Dier yassin

The Dier Yassin Massacre:

The researcher “Shoshani” revealed “that the Supreme Court of Israel refused the solicitation whose purpose was to reopen the archives of the Israeli army that was related to the massacre of Deir Yassin; the sixty third commemoration of which was on Friday”.

Shoshani also demanded to “compel the Israeli army to open its archives to see the pictures of this massacre which were taken by the photographer Haganah”. She also said that “the three judges of the Supreme Court examined the appeal and decided to refuse it under the pretext that “the wounds have not healed yet/ Al Jazeera – 08/04/2011”. She clarified that “The solicitation was discussed without her participation or one of her assigned lawyer on that matter. Whereas, delegates from the government and security services were present, and presented before the judges atrocious pictures from the massacre which costed the lives of hundreds of Arabs”.

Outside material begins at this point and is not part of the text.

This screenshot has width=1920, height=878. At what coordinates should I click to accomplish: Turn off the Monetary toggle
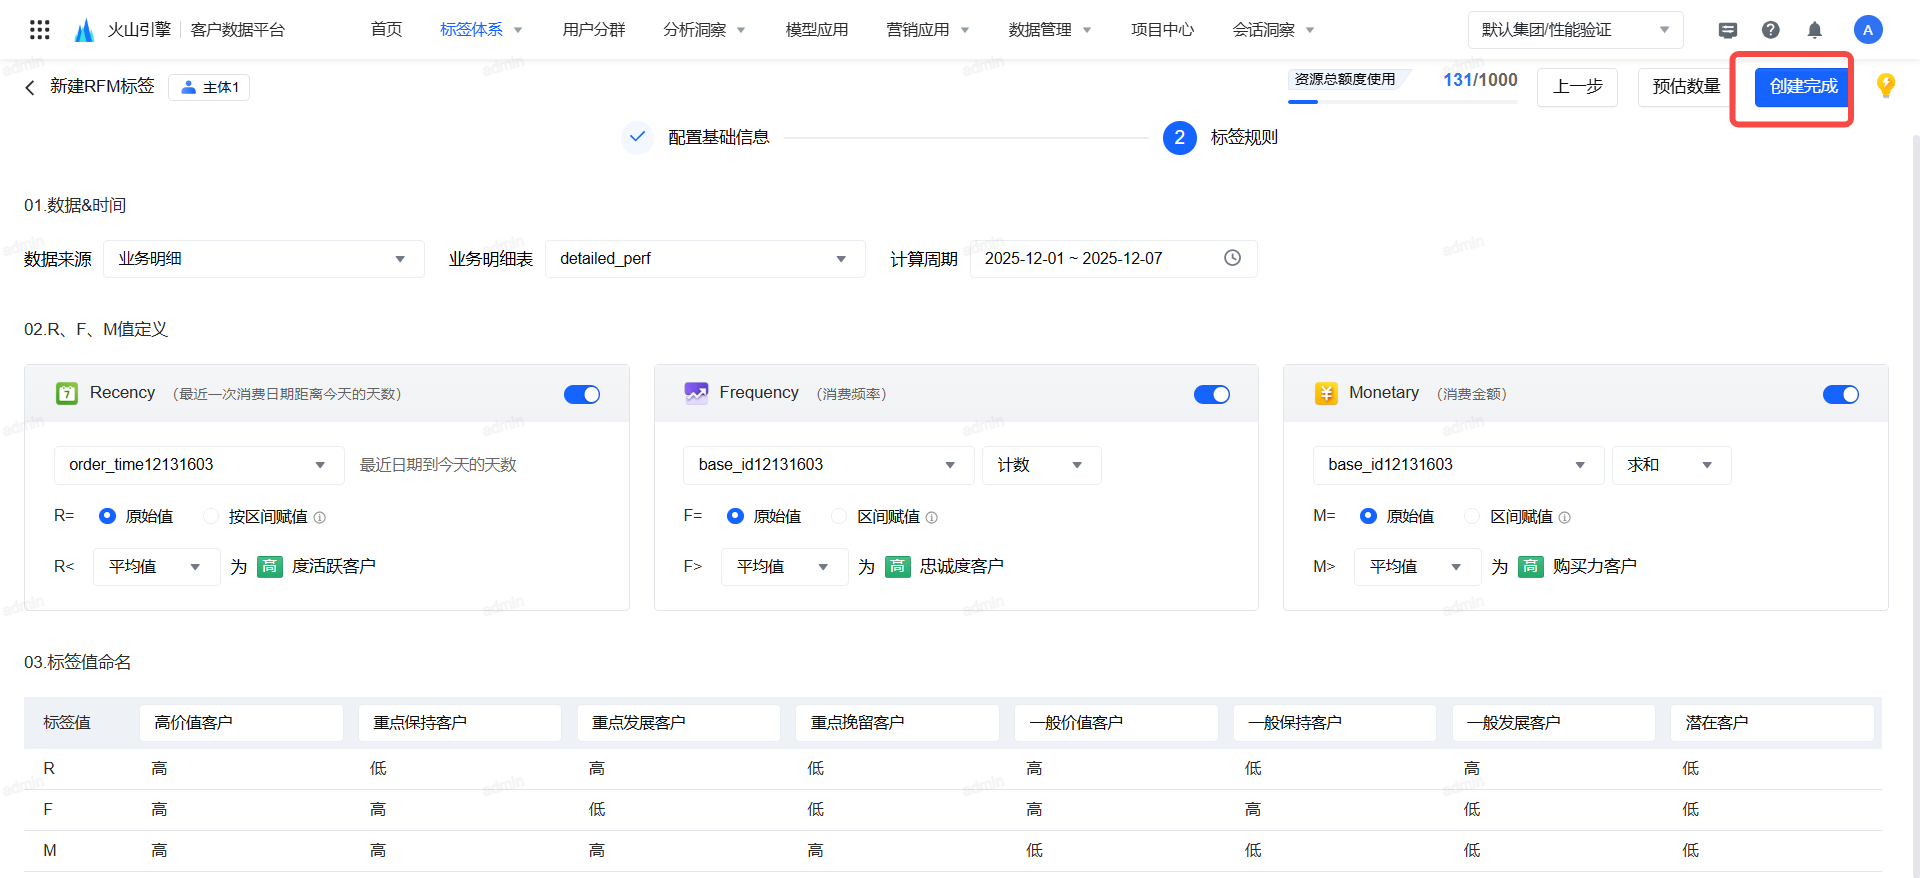[x=1840, y=394]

Collective Palestinian memory indicates that the mass massacre committed by the Zionist forces against the inhabitants of Dier Yassin was by far the most dangerous and its effects most felt since it was ingeniously employed by Zionist leaders to instill fear and horror in the Palestinians.

The village of Deir Yassin lies to the West of Jerusalem and is 770 meters above sea level. It is rich in antiquity, its houses are built from quarry, and its alleys are narrow and crooked. It has a total area of 12 Dunums with another 2,857 Dunums constituting its overall area. Its total population as of 1945 was around 800 people. Today, on its ruins, lies a Jewish settlement, “Jefat Shaoul”, and forms part of the Jerusalem Municipality.

2-8-1- Details of the Massacre as Documented in a Number of Sources

Before the crack of dawn on Friday, April 9, 1948, and under the cover of darkness, over 100 members of the Israeli Irgun and Hagana gangs, armed with guns, hand grenades and automatic rifles, and commanded by Menachem Begin, headed towards the village of Dier Yassin.

The element of surprise was indeed deliberately sacrificed when an armed armored vehicle led the way announcing through a loud speaker mounted atop, that the village should be vacated. The villagers responded by reigning in on the vehicle with a heavy barrage of gunfire forcing it to swerve uncontrollably and fall into a ditch at the entrance of the village; this signaled the outbreak of the battle.

The fierce resistance by the Palestinian defenders, according to an account published in the Jerusalem Post, exceeded all expectations. As dawn cracked, Zionist forces escalated the barbarity of their assault in an attempt to minimize their losses by resorting to detonating the houses’ entrances then storming in and slaughtering their occupants. These forces were later joined by members of the Palmach who concentrated their assault, using mortar fire, on the main road leading to the village to prevent any rescue attempt from the nearby village of Ein Karem.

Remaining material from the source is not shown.